El amor de Dios es lo primero, lo de siempre. Y es lo fundamental, es decir, lo que sostiene o debe sostener toda la vida y obras de los creyentes. Porque Dios se nos ha dado a conocer como amor, como el que nos quiere, como nuestro Padre. Por eso el ser hombre, más aún el ser creyente, consiste en corresponder con amor al amor de Dios. Y esto es fundamental, porque sabemos que Dios nos quiere, no porque seamos buenos o malos, sino porque él es bueno. De modo que el amor de Dios es gratuito, y así se pone fundamento también a la gratuidad del amor de los hombres. Si sólo queremos a los que nos quieren, la consecuencia es inevitable: también odiaremos a los que nos odian. Y así nos salimos del mandamiento principal, del principio de gratuidad.

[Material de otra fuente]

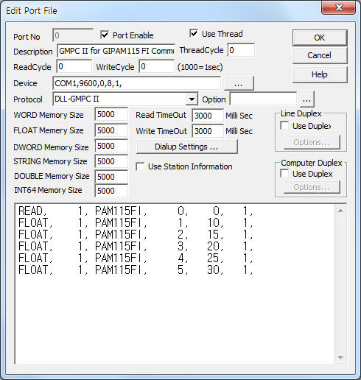The height and width of the screenshot is (380, 361).
Task: Enable Computer Duplex Use Duplex checkbox
Action: (284, 174)
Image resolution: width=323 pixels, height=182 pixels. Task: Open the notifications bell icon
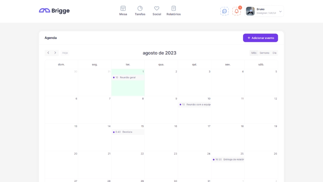coord(236,11)
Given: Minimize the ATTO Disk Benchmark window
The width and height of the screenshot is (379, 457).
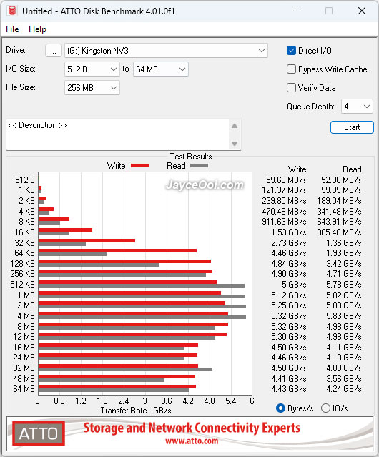Looking at the screenshot, I should 297,11.
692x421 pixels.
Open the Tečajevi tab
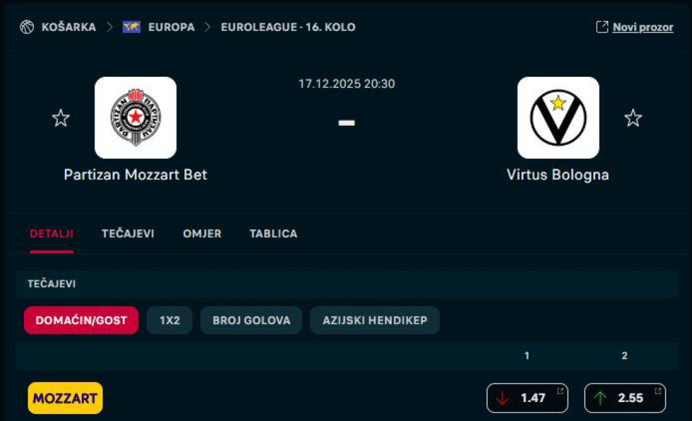tap(128, 233)
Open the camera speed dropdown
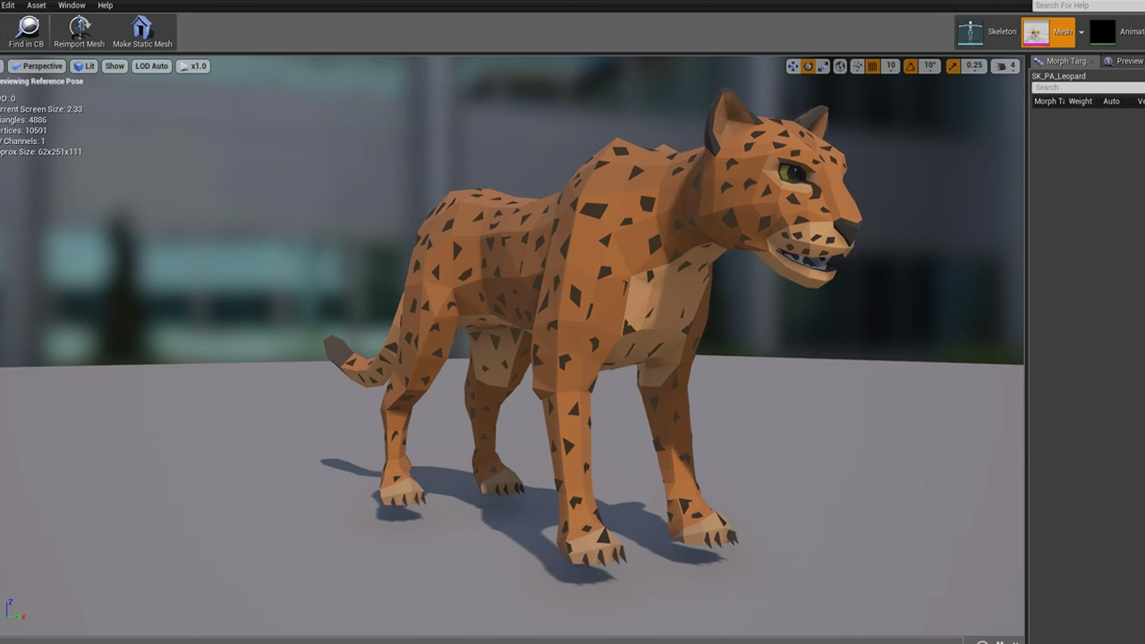Image resolution: width=1145 pixels, height=644 pixels. pos(1005,66)
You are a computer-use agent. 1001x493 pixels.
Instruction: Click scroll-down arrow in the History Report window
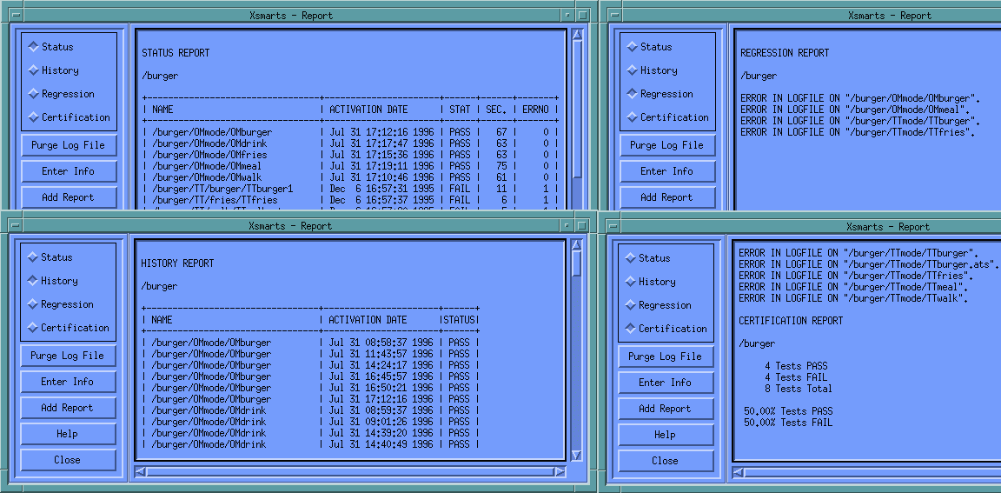coord(576,455)
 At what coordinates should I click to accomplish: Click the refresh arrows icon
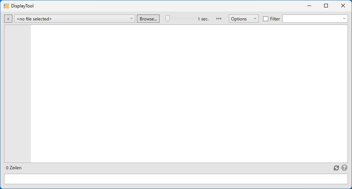(x=336, y=168)
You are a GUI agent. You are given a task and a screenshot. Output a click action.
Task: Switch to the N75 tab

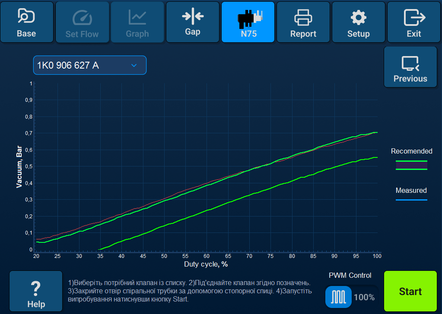click(x=248, y=22)
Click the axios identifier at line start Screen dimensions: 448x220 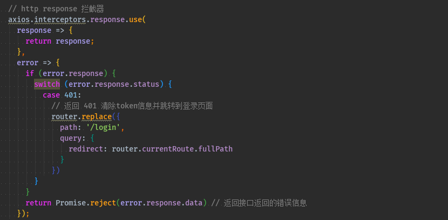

La respuesta de Jesús se completa con el amor al prójimo. Porque Jesús no responde sólo a una pregunta, sino que responde también a los que le preguntan, a nosotros en esta ocasión. El amor de Dios es el fundamento, pero sólo puede fundamentar el amor practicado y realizado con nuestro prójimo. Así Jesús quiere evitar que sus interlocutores se anden por las ramas, instándonos a todos a aterrizar en la vida y con nuestros semejantes. De esta manera se evita también el narcisismo religioso de los que creen amar a Dios en abstracto, llenando su tiempo libre de prácticas religiosas, pero sin dar cabida a la caridad, a la justicia y a la solidaridad con los demás. No se puede amar a Dios, cuando se hace imposible la vida a los demás. Ni hay amor a Dios, cuando nada se hace por hacer posible la vida a todos. Así el amor al prójimo se convierte en el cristianismo en el termómetro que nos indica si amamos y en qué medida amamos a Dios.
Por eso, nadie puede jactarse de que ama a Dios, si no ama al prójimo. «El que no ama al prójimo, a quien ve, dice san Juan, no ama a Dios, a quien no ve». Ya no se puede poner a Dios como pretexto para desentenderse del prójimo. Jesús ha resuelto definitivamente la dicotomía entre ambos amores. Porque Jesús es Dios hecho hombre. Por eso, el amor a Dios y el amor al prójimo no son más que las dos caras de la misma moneda.